The Côte d’Azur (or French Riviera in English) has attracted celebrities and the filthy rich for quite some time now, making it a tourist magnet. Private yachts larger than military ships proudly bob in the marinas, grandmothers dressed like teenagers confidently strut along the beach in their painfully high heels, and everyone around dresses to impress–clearly, the people watching promises incredible amusement.
Two cities we visited along the French Riviera were Cannes and Nice, but we found that the most beautiful views were not the cities themselves, but the overlooks from the coastal drive. Unlike California’s Highway 1, this coastal drive passed through handfuls of opulent towns with luxury condos and marinas full of private yachts. While California’s coastal route was woodsy and rugged, the French Riviera was colorful and pretentious.
En route to Cannes:
The French Riviera didn’t seem to favor motorhome culture (motorhomes don’t exactly pair well with glitz and glamor), so we were forced to think creatively for parking. Luckily there was one service station in west Cannes at a Hyper Casino supermarket, and the streets all along that area had plenty of free parking. We weren’t the only motorhome parked on the street, and there were plenty of convenient buses (Line 1) that took us into the heart of Cannes for €1.50 per person, one-way.

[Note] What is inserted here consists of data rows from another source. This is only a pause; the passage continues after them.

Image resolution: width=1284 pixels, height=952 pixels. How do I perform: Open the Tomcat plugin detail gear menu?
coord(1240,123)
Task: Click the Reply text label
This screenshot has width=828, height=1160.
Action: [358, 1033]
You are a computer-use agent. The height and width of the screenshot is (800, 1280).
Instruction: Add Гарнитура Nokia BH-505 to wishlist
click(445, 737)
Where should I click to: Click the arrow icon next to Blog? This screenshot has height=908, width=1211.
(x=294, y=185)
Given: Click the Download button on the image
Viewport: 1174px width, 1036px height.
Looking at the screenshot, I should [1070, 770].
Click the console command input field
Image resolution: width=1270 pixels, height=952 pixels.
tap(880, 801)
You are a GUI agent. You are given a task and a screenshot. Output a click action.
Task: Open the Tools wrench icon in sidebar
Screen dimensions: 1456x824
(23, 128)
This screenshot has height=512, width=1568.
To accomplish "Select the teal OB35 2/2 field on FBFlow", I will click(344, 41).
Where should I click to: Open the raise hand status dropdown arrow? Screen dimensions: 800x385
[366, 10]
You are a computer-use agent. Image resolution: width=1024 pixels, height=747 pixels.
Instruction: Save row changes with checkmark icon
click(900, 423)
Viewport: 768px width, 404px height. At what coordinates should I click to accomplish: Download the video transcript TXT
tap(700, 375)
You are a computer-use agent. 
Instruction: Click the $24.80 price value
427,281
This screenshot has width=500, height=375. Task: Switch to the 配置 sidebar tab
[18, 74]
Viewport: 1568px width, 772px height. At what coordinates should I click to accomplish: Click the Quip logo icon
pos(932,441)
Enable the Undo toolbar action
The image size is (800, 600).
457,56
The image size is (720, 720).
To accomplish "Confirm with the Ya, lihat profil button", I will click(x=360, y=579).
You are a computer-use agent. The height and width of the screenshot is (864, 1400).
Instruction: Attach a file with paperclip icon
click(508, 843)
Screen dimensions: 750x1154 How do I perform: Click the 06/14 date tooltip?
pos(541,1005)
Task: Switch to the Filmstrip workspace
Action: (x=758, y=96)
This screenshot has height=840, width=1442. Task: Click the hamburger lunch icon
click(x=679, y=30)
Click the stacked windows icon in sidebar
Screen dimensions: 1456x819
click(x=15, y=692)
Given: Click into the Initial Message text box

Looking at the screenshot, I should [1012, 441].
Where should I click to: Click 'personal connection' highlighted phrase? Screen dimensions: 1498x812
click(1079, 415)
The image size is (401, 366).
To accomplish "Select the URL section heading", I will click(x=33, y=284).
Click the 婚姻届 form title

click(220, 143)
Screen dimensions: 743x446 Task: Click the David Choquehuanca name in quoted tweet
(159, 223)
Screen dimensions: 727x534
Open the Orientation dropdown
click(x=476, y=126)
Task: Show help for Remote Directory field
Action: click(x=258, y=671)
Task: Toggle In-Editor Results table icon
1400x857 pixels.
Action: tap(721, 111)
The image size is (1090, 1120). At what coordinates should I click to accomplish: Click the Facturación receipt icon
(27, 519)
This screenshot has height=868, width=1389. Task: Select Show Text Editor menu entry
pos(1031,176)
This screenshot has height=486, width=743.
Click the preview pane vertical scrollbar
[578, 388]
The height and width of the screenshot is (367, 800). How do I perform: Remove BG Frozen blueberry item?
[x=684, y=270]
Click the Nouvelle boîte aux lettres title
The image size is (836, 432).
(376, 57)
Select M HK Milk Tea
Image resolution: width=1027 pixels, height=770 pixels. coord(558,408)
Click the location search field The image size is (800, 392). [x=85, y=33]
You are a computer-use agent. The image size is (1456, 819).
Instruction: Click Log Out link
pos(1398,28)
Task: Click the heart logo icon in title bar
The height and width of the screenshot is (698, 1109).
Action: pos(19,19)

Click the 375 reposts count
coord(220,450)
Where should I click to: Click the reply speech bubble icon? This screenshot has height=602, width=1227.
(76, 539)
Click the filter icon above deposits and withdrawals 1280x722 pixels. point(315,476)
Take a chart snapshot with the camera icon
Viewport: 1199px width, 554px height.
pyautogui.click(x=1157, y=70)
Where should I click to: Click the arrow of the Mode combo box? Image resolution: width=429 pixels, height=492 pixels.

Coincidentally we arrived to Cannes just four days before the Cannes International Film Festival! Stages and tents were being set up left and right.
Beautiful shopping neighborhoods and giant boats:
The best view of Cannes was from the top of the historic quarter, which predates the modern-day classy Cannes:
And of course, the views from the beach were sweet too, particularly at sundown.
We were glad to have had a hint of sunshine in Cannes, because the weather worsened as we arrived to Nice. Because Nice only had one decent option for motorhomes, one that was notoriously crowded, we left Cannes a bit early on a Sunday morning to arrive to this parking lot by 10am. There was 1 spot remaining, just for us. WOO! But unfortunately buses weren’t running that day for whatever reason (typical France) so we had to walk 30 minutes to the train station to take the train into Nice.
From the train station we walked to the museum of contemporary art (MAMAC) to see Warhol’s original Campbell Soup Can, where it was supposedly free to enter. Nope. Not free. But the Loch Ness Monster fountain out front was adorable.
From there we wandered through lovely city parks to the historic quarter of Nice, where bars, restaurants, and cafes were lively with people. The must-go to eatery? Fenocchio, the ice cream shop with dozens of unique flavors including tomato-basil (which I thought tasted like cold spaghetti sauce) and beer. Our favorite flavor was Speculoos.
The must-do in Nice: a stroll along the Promenade des Anglais. Unfortunately the weather prevented us from venturing too far along the curved beachfront. Despite the gray skies, the water still shimmered blue as ever.
Because the weather for the remaining week looked grim and the buses weren’t running, we decided to leave Nice for Italy. As I mentioned earlier, the French Riviera’s most beautiful views were not from the cities, but from the coastal highway. After navigating the windy roads and hairpin turns, we were rewarded with these views between Nice and Monaco:
Budget-minded travelers can’t spend too much time in Nice. Not only would we need to be willing to break the bank, we would need to have a different mindset of wanting to be seen. I’m not a glamorous girl, nor do I like to spend money on things I don’t find a great value, but I loved Nice for its beauty and diversity and I’d love to return during finer weather. I’m sure the French Riviera would be even more beautiful.